● WHAT YOU HAVE TO DO: Output as a JSON list of strings, one string per line with blank lines omitted, the records starting with the line that contains "Select the Crop tool" and going on through the line that contains "Image resolution: width=664".

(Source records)
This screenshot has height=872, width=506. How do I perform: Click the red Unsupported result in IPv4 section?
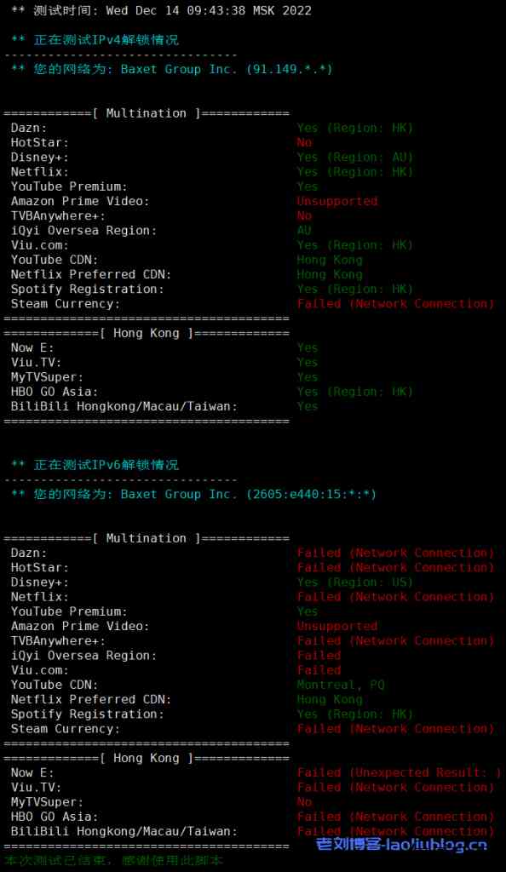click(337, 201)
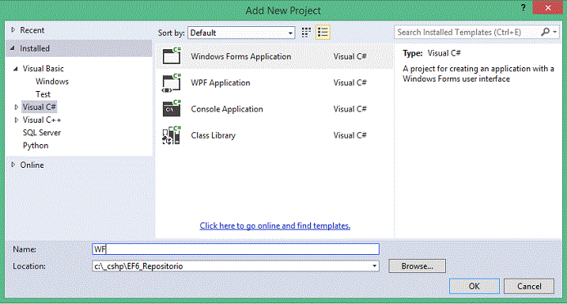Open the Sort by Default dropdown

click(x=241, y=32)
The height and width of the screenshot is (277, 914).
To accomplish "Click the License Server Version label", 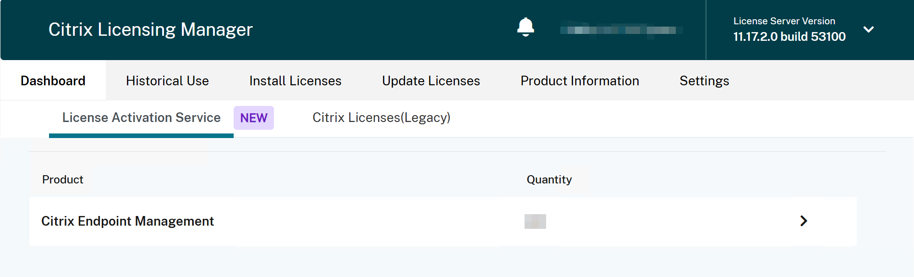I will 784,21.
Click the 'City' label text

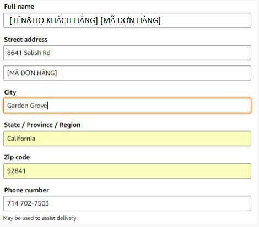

==

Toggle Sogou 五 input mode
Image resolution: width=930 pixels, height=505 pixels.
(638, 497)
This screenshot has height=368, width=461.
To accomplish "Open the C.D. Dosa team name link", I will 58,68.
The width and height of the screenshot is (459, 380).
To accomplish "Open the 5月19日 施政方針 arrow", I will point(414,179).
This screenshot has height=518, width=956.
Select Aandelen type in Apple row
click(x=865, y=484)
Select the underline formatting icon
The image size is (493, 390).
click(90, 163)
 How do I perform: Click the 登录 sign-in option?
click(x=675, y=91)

==

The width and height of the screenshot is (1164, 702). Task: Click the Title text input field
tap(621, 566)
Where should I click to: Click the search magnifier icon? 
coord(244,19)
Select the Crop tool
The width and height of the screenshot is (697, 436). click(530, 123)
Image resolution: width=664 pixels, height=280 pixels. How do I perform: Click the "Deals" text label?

● TASK RESPONSE:
[
  "Select the Crop tool",
  "The width and height of the screenshot is (697, 436). click(530, 123)",
  "Image resolution: width=664 pixels, height=280 pixels. How do I perform: Click the \"Deals\" text label?"
]